Balears tiene una piscina por cada 15,2 habitantes si tomamos la estimación más elevada (72.000) de los dos estudios universitarios a los que alude la información. Incluso si optamos por el análisis a partir de los datos del catastro (62.499) existe una por cada 17,6 censados. Como el número total de viviendas ronda las 600.000, resulta que una de cada 8,3 o cada 9,6 -recurrimos de nuevo a los dos trabajos- disfrutan del placer del baño en familia. El asombro es mayor al constatar la evidencia de que en las ciudades abundan los edificios de pisos en los que pocas veces encontramos una pileta. ¿Tenemos una piscina o casi por cada residencia unifamiliar?

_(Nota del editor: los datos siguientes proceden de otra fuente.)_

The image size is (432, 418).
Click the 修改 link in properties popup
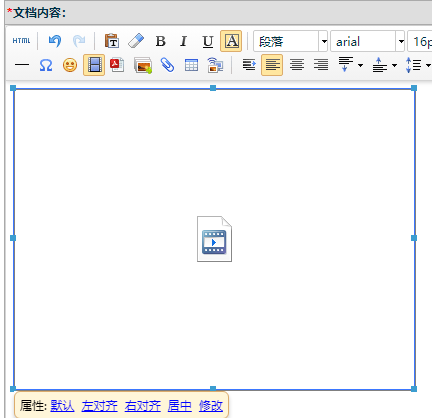211,406
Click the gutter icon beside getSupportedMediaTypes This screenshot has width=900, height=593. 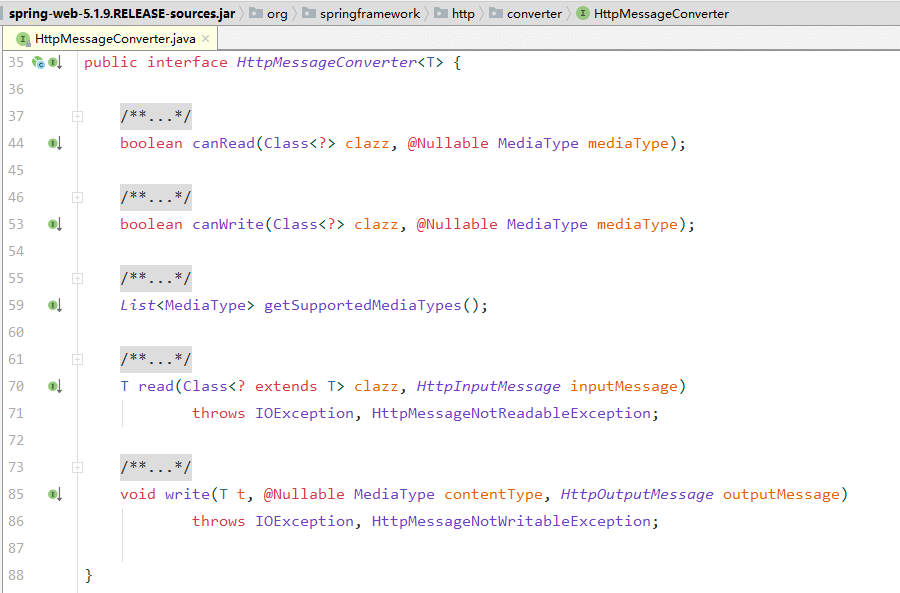click(54, 305)
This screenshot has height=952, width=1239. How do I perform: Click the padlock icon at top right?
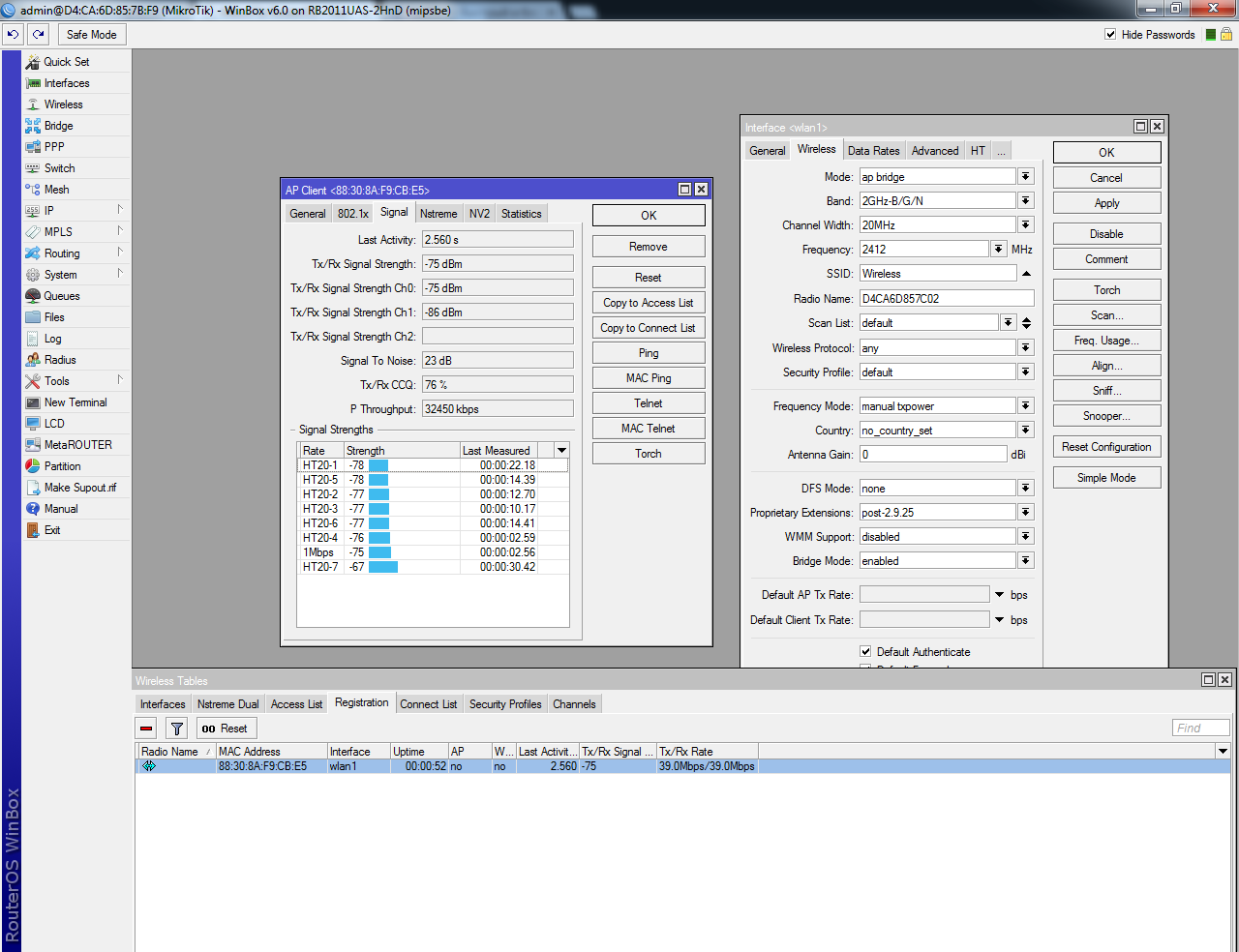coord(1226,34)
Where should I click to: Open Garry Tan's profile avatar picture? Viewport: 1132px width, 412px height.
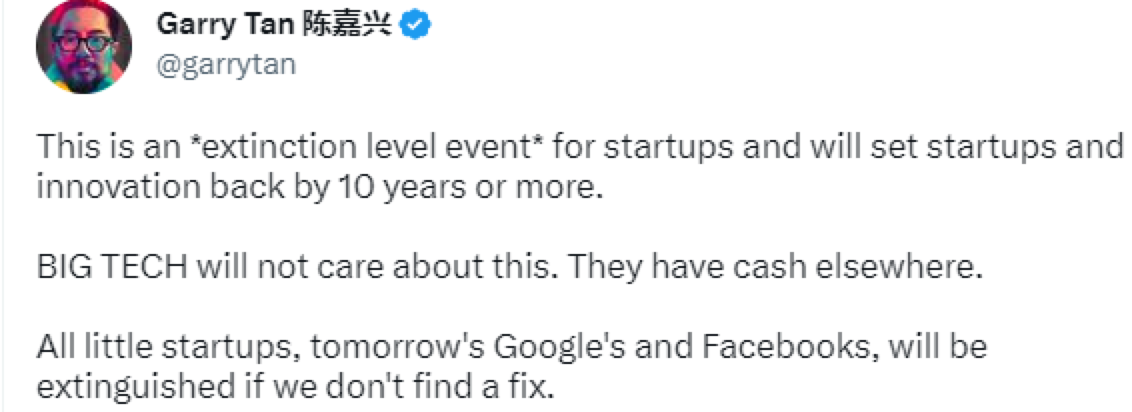(84, 46)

Lo absurdo de la situación se acentúa si constatamos que en Mallorca nadie vive a más de 40 kilómetros del mar. Necesitamos menos de una hora en coche para bañarnos en el Mediterráneo. Nada que ver con Nombela. Esta villa toledana, situada a 430 kilómetros de Valencia, está considerada la más alejada de las aguas marinas de toda la península.

En la comunidad de las cifras absurdas deploramos el año en que el número de turistas no crece por encima del 5%. Entramos en pánico si la construcción de obra nueva modera su ansia de devorar territorio. Lamentamos una caída ligera de las ventas de los coches que atascan nuestras carreteras.

En cambio, nadie llora por nuestros recursos hídricos escasos y su calidad menguante. Ni por el hecho de que un tercio del líquido de los embalses se evapore a través de las piscinas. El agua ha creado grandes ciudades y civilizaciones. Su carencia las ha liquidado sin piedad. Los excesos se pagan.